SEI

「Quando il buio della sera maschera il mio viso,
solo allora potrei dirti certe cose」
「夕闇が顔を隠すときならいえるのに」


とっぷりと日が暮れ、あたりを藍色の暗闇が覆い隠していた。そのなかで、小さなアーチ状の白い木製の扉は浮き立ってみえる。だが、今度は扉はあけなかった。それが開くのを、横に佇んで待つ。胸元から取り出した煙草に火をつける。数口、紫煙を吸い込んだところで、扉が控えめな音をたてて開いた。

「あ……、」

いまだに、目の前の光景が信じられない、とでもいうように目を瞬かせる彼女を前に、苦笑してから、いこうか、と声をかけた。

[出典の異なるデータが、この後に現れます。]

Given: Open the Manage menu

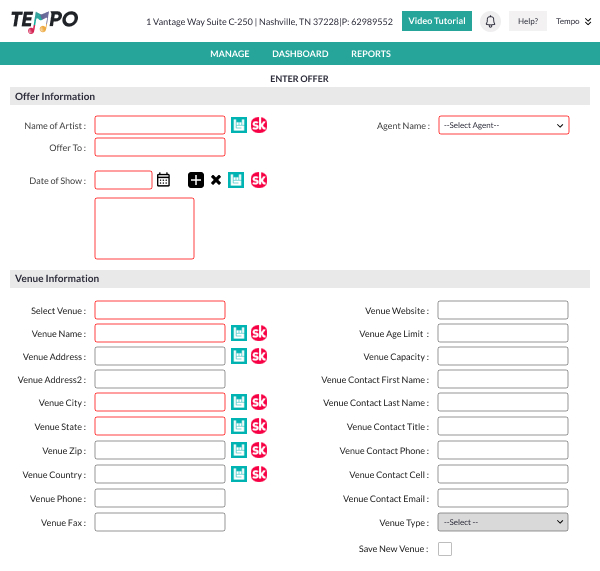Looking at the screenshot, I should click(x=230, y=54).
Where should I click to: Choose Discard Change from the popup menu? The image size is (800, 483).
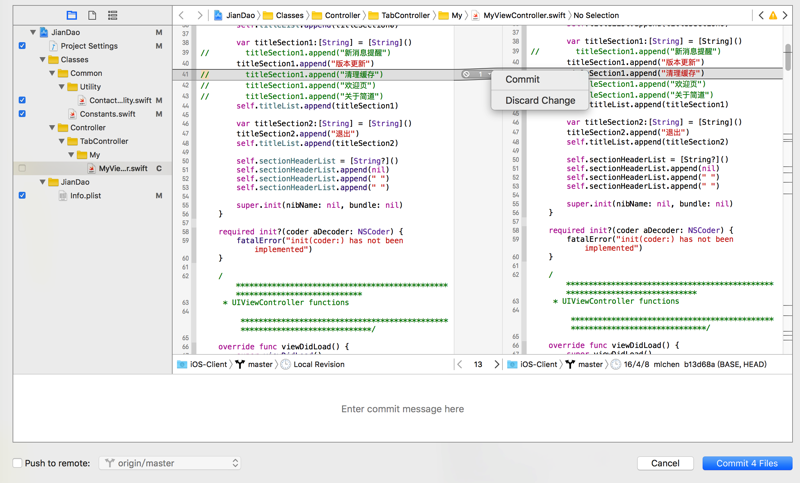coord(540,100)
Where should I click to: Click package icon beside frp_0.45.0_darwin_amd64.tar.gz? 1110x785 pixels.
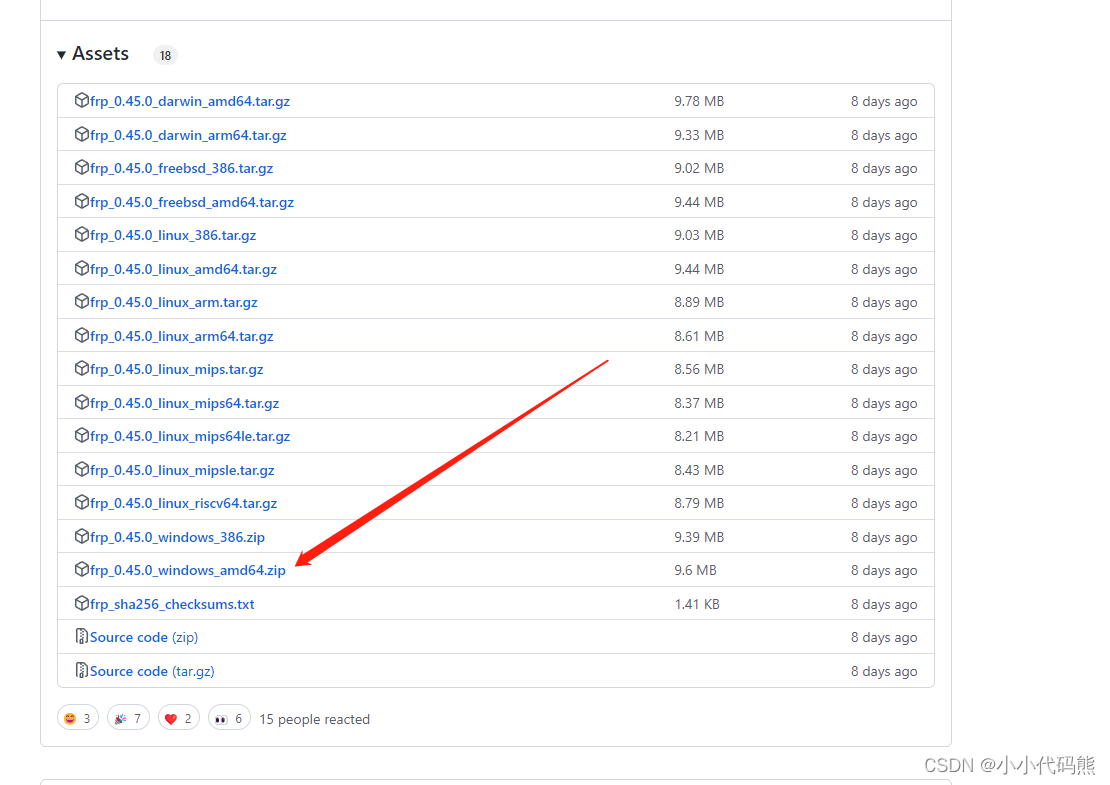(x=82, y=100)
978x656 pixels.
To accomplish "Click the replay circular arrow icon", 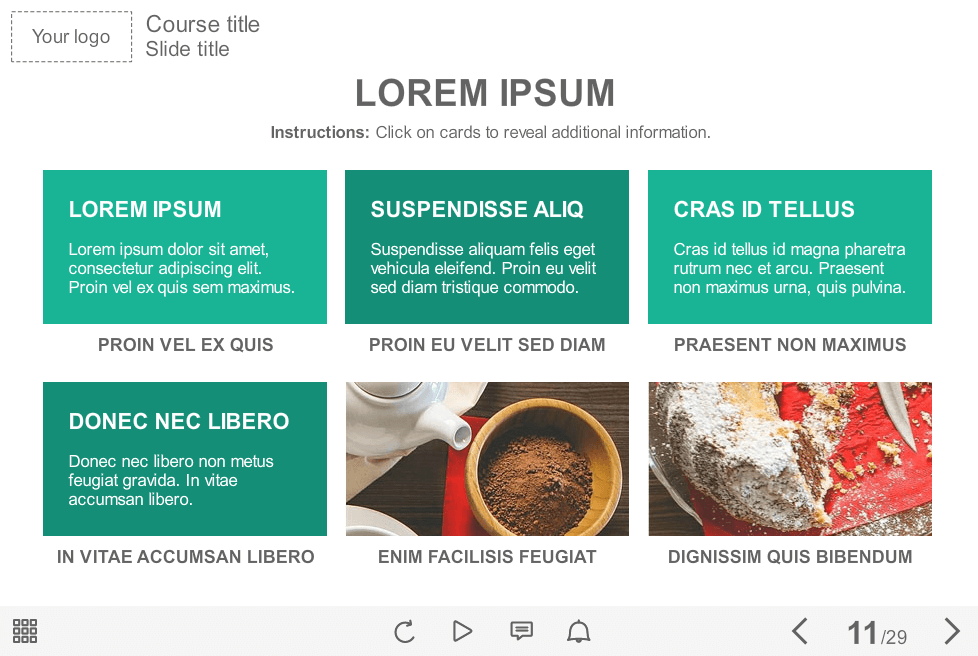I will coord(404,632).
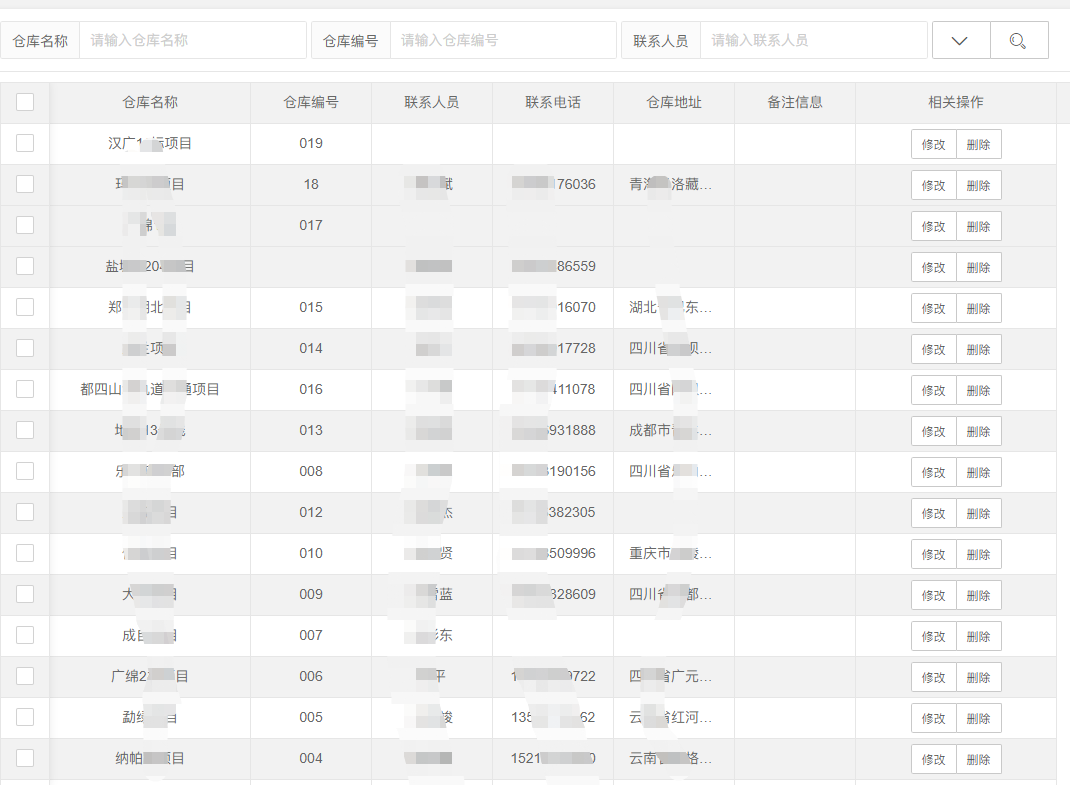Check the checkbox for warehouse 019 row
1070x785 pixels.
coord(25,143)
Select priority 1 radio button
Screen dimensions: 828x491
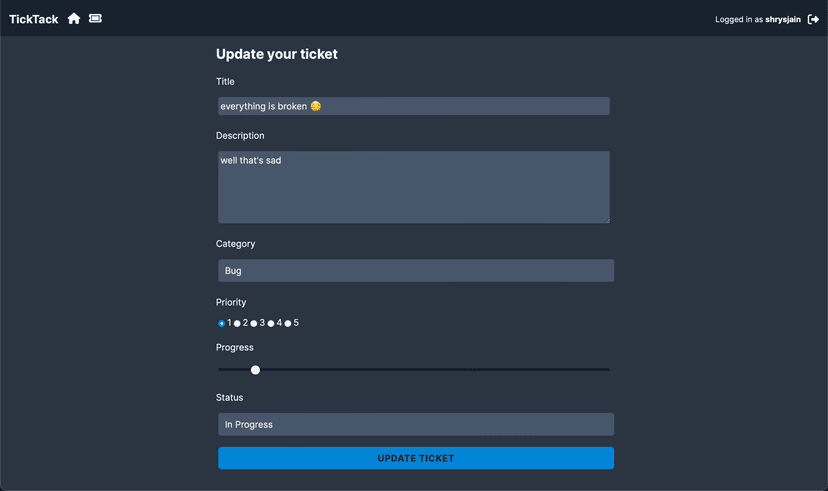pos(222,323)
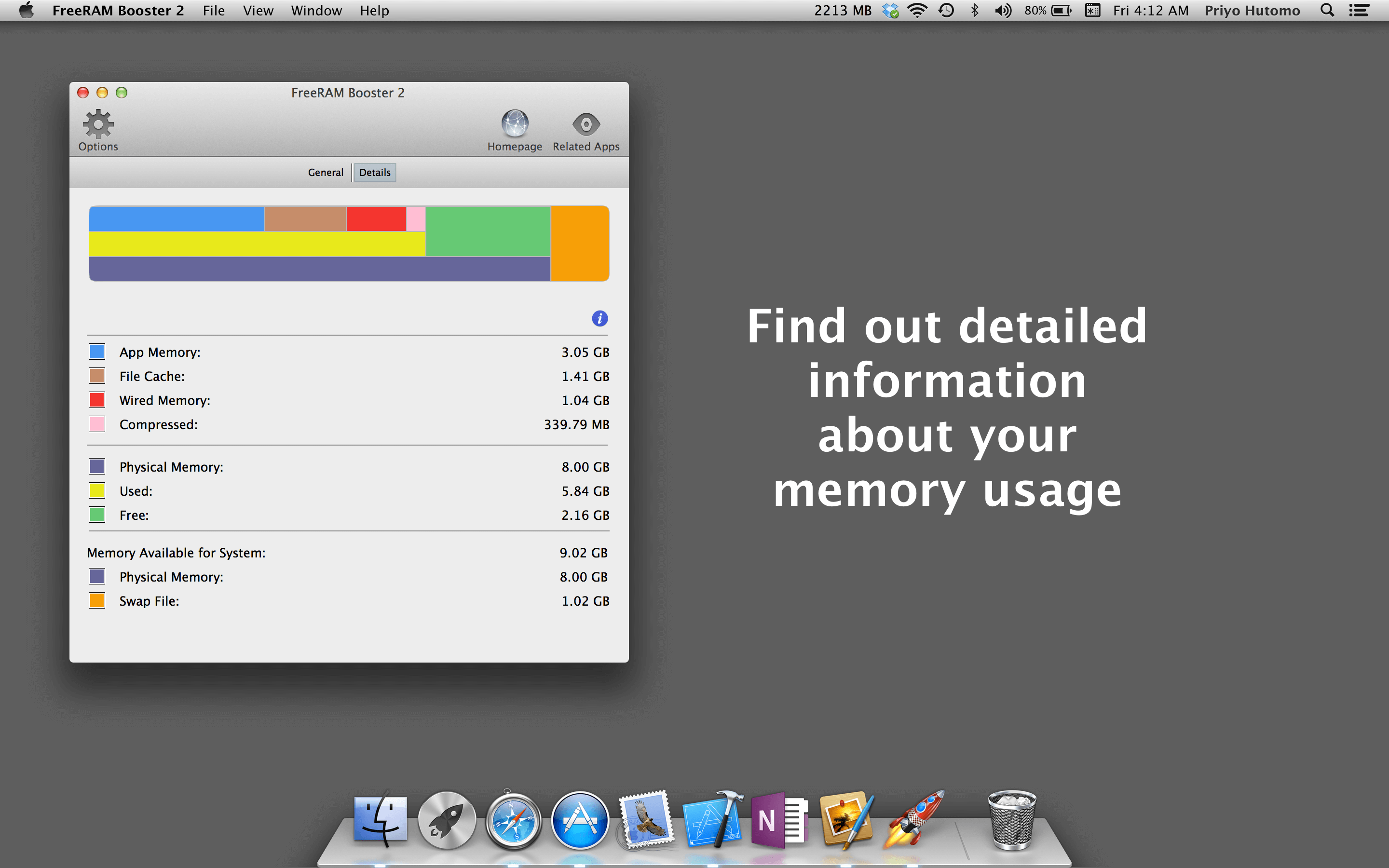This screenshot has width=1389, height=868.
Task: Open the Options gear icon
Action: click(x=98, y=124)
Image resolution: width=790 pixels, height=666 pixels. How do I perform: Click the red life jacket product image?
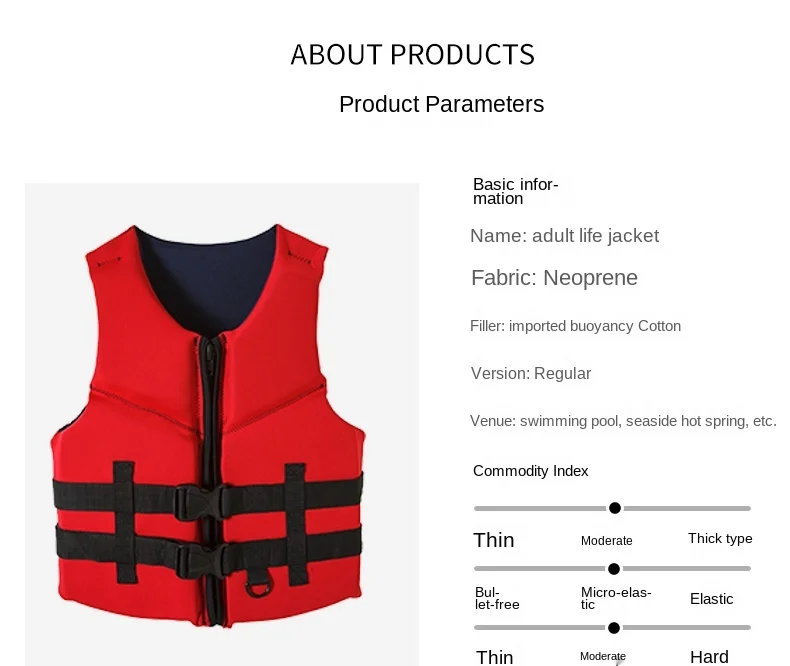pyautogui.click(x=222, y=424)
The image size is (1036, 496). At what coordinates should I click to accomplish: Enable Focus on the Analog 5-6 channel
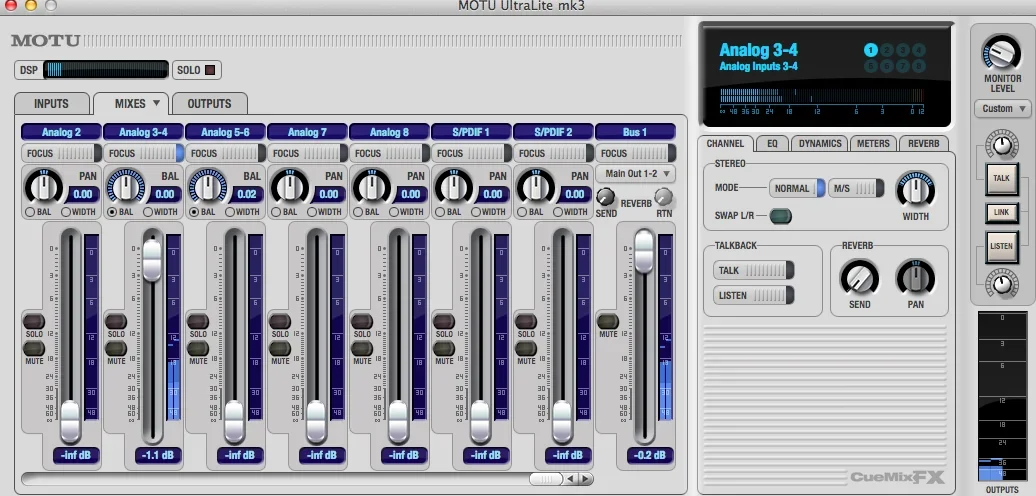coord(226,153)
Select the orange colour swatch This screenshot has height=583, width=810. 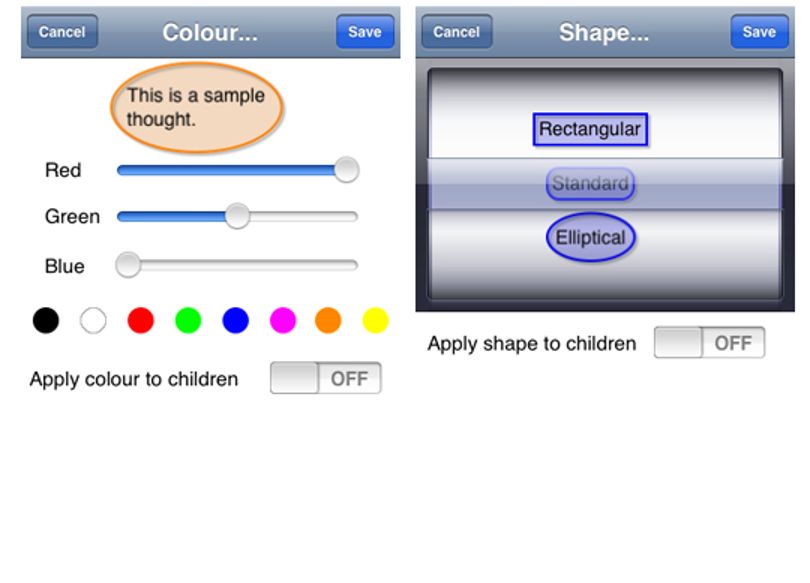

名前、年齢、仕事なんて、当たり障りのない話をしながら、駅へと向かう。相変わらず戸惑った様子だったが、それも仕方ない、と心の中で嘆息した。―――おそらく、怯えられている。家に帰る前に、一杯だけつきあう。そう約束を取り付けられただけでも、幸運に感謝しなければならないのだろう。我ながら不釣合いな、随分可愛らしい思考だとは思うが。

急くように足早に、少し前を行くなまえの仕事中はきっちりと結わえられている髪が、いまは首の後ろで無造作にまとめられている。後れ毛がはみでていて、可愛らしかった。




適当にはいったバーは、静かなジャズが流れるなかなかの雰囲気のところだった。カウンターに並んで腰掛ける。あまり酒は強くない、というなまえはカルーアミルクを頼んでいて、やはり彼女はなにか甘いものでできているのではないか、という思いを強くさせた。

一杯だけ、といいながら、話は途切れず、気づくとふたりとも、二、三と杯を重ねていた。アルコールがまわったのか、ほんのりと頬を赤く染めるなまえは、幾分か饒舌になっている。

「最初は、――ごめんなさい、怖い方だと思ったんです。でも、ケーキを前にじっと考え込んでいる姿をみていたら、少しずつ、もしかしたら、勝手に怖いと思ってるけど、そうじゃないのかもしれない、なんて思って……、」

話したこともなかったのに、失礼でしたよね。ごめんなさい、となまえは微笑んだ。それに、唇だけで笑みをつくって返す。

「別に、構わねェよ。甘いものが似合わないと、いわれることは多い。特に、女にはよく笑われる。顔に似合わず可愛らしい、だとか、ふざけたことを」

嫌そうに顔を歪めながらいうと、なまえは楽しそうな笑い声をあげた。しばらく笑い続けたところで、目の端に涙を浮かべながら、こんなに笑っちゃってごめんなさい、でも想像ついて、それがなんか、おかしくて、なんて途切れ途切れに言い訳をする。その様子に、ふ、と頬をゆるめた。

それから、ひと休みするかのように沈黙が流れる。静かに酒を口にふくんだ。鼻腔にひろがるブランデーのかおりが心地いい。グラスをおろすと、からんと氷がなる。そのタイミングで、なまえが思いきったように口を開いた。

「あの………なんで、わたしを誘ったんですか?」

酒と、息をつく間もなく笑い続けたせいか、なまえの顔は火照るように上気していた。アルコールのせいで、瞳が潤んでいる。それに見つめられて、身体の奥底に火がついた。理由なんか、明らかだろうに。だが、敢えて言葉にしてやらない。

「それは―――、」

隣に座るなまえに身体を寄せる。ぴくりと動いたが、逃げる素振りはなかった。それを確認してから、そっと顔を近づける。

そうして、唇を通り越し、頬へひとつ、キスを落とした。

皮膚の触れ合うやわらかい音が響く。鼻先をくすぐる甘いにおい。砂糖菓子を彷彿とさせる、なまえのにおい。

「…………流石に、初めてのデートで嫌われたくはねェからな。二回目があるものと期待して、今日はこれだけにしておく。………だが、理由は、わかっただろう?」

口角をあげるだけの皮肉な笑みを形づくりながら、冗談めかしていったものの、なまえの耳にははいっていないようだった。こちらをみつめたまま固まっている。ぽかんと、惚けたように開いた薄紅色の唇を前に、キスを我慢しなければならないとは、なんという拷問なのだろうか、とふと思った。